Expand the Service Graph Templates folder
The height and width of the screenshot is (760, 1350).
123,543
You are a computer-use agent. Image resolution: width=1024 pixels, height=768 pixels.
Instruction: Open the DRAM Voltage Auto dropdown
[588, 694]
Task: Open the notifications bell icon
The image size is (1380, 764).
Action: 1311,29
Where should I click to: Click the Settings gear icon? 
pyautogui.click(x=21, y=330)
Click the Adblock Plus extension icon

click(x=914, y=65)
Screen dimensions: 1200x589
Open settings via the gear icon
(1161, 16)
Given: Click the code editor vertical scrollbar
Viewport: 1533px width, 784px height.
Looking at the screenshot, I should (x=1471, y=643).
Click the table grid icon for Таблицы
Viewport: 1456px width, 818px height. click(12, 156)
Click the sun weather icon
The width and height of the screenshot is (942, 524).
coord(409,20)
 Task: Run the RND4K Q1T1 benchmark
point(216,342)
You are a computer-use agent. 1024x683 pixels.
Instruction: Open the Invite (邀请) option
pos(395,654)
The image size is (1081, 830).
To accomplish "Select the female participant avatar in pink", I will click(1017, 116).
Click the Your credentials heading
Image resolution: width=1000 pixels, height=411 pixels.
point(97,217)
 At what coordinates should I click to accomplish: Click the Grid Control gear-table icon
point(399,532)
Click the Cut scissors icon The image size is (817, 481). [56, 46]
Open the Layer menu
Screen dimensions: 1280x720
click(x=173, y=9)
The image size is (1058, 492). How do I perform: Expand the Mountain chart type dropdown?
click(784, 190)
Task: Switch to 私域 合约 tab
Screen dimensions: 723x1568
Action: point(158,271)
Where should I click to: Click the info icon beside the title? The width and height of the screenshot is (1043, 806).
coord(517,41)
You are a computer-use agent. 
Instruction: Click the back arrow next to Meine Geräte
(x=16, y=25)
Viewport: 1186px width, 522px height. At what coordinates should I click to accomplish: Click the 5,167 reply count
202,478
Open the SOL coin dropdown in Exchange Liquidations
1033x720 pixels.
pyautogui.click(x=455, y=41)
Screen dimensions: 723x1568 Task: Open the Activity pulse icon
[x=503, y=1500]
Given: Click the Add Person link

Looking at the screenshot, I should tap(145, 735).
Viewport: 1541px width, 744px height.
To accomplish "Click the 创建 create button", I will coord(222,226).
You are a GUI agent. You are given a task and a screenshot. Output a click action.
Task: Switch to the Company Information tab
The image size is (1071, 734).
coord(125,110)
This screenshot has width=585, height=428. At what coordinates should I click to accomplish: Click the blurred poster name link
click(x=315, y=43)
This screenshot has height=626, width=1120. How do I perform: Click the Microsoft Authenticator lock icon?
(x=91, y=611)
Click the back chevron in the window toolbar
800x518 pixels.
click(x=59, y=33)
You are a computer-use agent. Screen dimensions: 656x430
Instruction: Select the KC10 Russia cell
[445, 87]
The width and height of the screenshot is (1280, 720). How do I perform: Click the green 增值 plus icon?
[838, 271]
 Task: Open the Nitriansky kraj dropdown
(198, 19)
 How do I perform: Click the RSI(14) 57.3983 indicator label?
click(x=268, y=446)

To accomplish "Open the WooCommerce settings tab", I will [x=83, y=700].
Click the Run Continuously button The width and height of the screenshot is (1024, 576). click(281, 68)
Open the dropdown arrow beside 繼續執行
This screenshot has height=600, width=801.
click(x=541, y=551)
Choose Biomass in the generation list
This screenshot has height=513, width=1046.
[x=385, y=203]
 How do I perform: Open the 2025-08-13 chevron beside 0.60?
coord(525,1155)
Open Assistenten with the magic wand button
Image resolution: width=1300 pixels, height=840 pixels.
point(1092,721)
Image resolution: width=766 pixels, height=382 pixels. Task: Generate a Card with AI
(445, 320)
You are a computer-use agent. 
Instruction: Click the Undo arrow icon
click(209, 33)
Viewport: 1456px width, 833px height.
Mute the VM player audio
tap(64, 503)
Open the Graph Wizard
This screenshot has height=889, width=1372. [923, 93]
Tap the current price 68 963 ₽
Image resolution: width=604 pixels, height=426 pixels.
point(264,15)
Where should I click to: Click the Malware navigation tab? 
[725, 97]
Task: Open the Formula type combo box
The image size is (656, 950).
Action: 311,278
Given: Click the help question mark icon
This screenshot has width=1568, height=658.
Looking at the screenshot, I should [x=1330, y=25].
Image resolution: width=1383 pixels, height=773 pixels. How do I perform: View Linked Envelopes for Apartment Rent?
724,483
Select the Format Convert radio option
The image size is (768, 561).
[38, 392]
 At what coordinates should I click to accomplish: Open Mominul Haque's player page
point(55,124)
——————————
Work request
Give back the whole listing above. Keep every character the same.

Output for this task
Expand the Service Graph Templates folder
The height and width of the screenshot is (760, 1350).
123,543
You are a computer-use agent. Image resolution: width=1024 pixels, height=768 pixels.
Instruction: Open the DRAM Voltage Auto dropdown
[588, 694]
Task: Open the notifications bell icon
The image size is (1380, 764).
Action: 1311,29
Where should I click to: Click the Settings gear icon? 
pyautogui.click(x=21, y=330)
Click the Adblock Plus extension icon

click(x=914, y=65)
Screen dimensions: 1200x589
Open settings via the gear icon
(1161, 16)
Given: Click the code editor vertical scrollbar
Viewport: 1533px width, 784px height.
Looking at the screenshot, I should (x=1471, y=643).
Click the table grid icon for Таблицы
Viewport: 1456px width, 818px height. click(12, 156)
Click the sun weather icon
The width and height of the screenshot is (942, 524).
coord(409,20)
 Task: Run the RND4K Q1T1 benchmark
point(216,342)
You are a computer-use agent. 1024x683 pixels.
Instruction: Open the Invite (邀请) option
pos(395,654)
The image size is (1081, 830).
To accomplish "Select the female participant avatar in pink", I will click(1017, 116).
Click the Your credentials heading
Image resolution: width=1000 pixels, height=411 pixels.
point(97,217)
 At what coordinates should I click to accomplish: Click the Grid Control gear-table icon
point(399,532)
Click the Cut scissors icon The image size is (817, 481). [56, 46]
Open the Layer menu
Screen dimensions: 1280x720
click(x=173, y=9)
The image size is (1058, 492). How do I perform: Expand the Mountain chart type dropdown?
click(784, 190)
Task: Switch to 私域 合约 tab
Screen dimensions: 723x1568
Action: point(158,271)
Where should I click to: Click the info icon beside the title? The width and height of the screenshot is (1043, 806).
coord(517,41)
You are a computer-use agent. 
Instruction: Click the back arrow next to Meine Geräte
(x=16, y=25)
Viewport: 1186px width, 522px height. At what coordinates should I click to accomplish: Click the 5,167 reply count
202,478
Open the SOL coin dropdown in Exchange Liquidations
1033x720 pixels.
pyautogui.click(x=455, y=41)
Screen dimensions: 723x1568 Task: Open the Activity pulse icon
[x=503, y=1500]
Given: Click the Add Person link

Looking at the screenshot, I should tap(145, 735).
Viewport: 1541px width, 744px height.
To accomplish "Click the 创建 create button", I will coord(222,226).
You are a GUI agent. You are given a task and a screenshot. Output a click action.
Task: Switch to the Company Information tab
The image size is (1071, 734).
coord(125,110)
This screenshot has width=585, height=428. At what coordinates should I click to accomplish: Click the blurred poster name link
click(x=315, y=43)
This screenshot has height=626, width=1120. How do I perform: Click the Microsoft Authenticator lock icon?
(x=91, y=611)
Click the back chevron in the window toolbar
800x518 pixels.
click(x=59, y=33)
You are a computer-use agent. Screen dimensions: 656x430
Instruction: Select the KC10 Russia cell
[445, 87]
The width and height of the screenshot is (1280, 720). How do I perform: Click the green 增值 plus icon?
[838, 271]
 Task: Open the Nitriansky kraj dropdown
(198, 19)
 How do I perform: Click the RSI(14) 57.3983 indicator label?
click(x=268, y=446)

To accomplish "Open the WooCommerce settings tab", I will [x=83, y=700].
Click the Run Continuously button The width and height of the screenshot is (1024, 576). click(281, 68)
Open the dropdown arrow beside 繼續執行
This screenshot has height=600, width=801.
click(x=541, y=551)
Choose Biomass in the generation list
This screenshot has height=513, width=1046.
[x=385, y=203]
 How do I perform: Open the 2025-08-13 chevron beside 0.60?
coord(525,1155)
Open Assistenten with the magic wand button
Image resolution: width=1300 pixels, height=840 pixels.
point(1092,721)
Image resolution: width=766 pixels, height=382 pixels. Task: Generate a Card with AI
(445, 320)
You are a computer-use agent. 
Instruction: Click the Undo arrow icon
click(209, 33)
Viewport: 1456px width, 833px height.
Mute the VM player audio
tap(64, 503)
Open the Graph Wizard
This screenshot has height=889, width=1372. [923, 93]
Tap the current price 68 963 ₽
Image resolution: width=604 pixels, height=426 pixels.
point(264,15)
Where should I click to: Click the Malware navigation tab? 
[725, 97]
Task: Open the Formula type combo box
The image size is (656, 950).
Action: 311,278
Given: Click the help question mark icon
This screenshot has width=1568, height=658.
Looking at the screenshot, I should [x=1330, y=25].
Image resolution: width=1383 pixels, height=773 pixels. How do I perform: View Linked Envelopes for Apartment Rent?
724,483
Select the Format Convert radio option
The image size is (768, 561).
[38, 392]
 At what coordinates should I click to accomplish: Open Mominul Haque's player page
point(55,124)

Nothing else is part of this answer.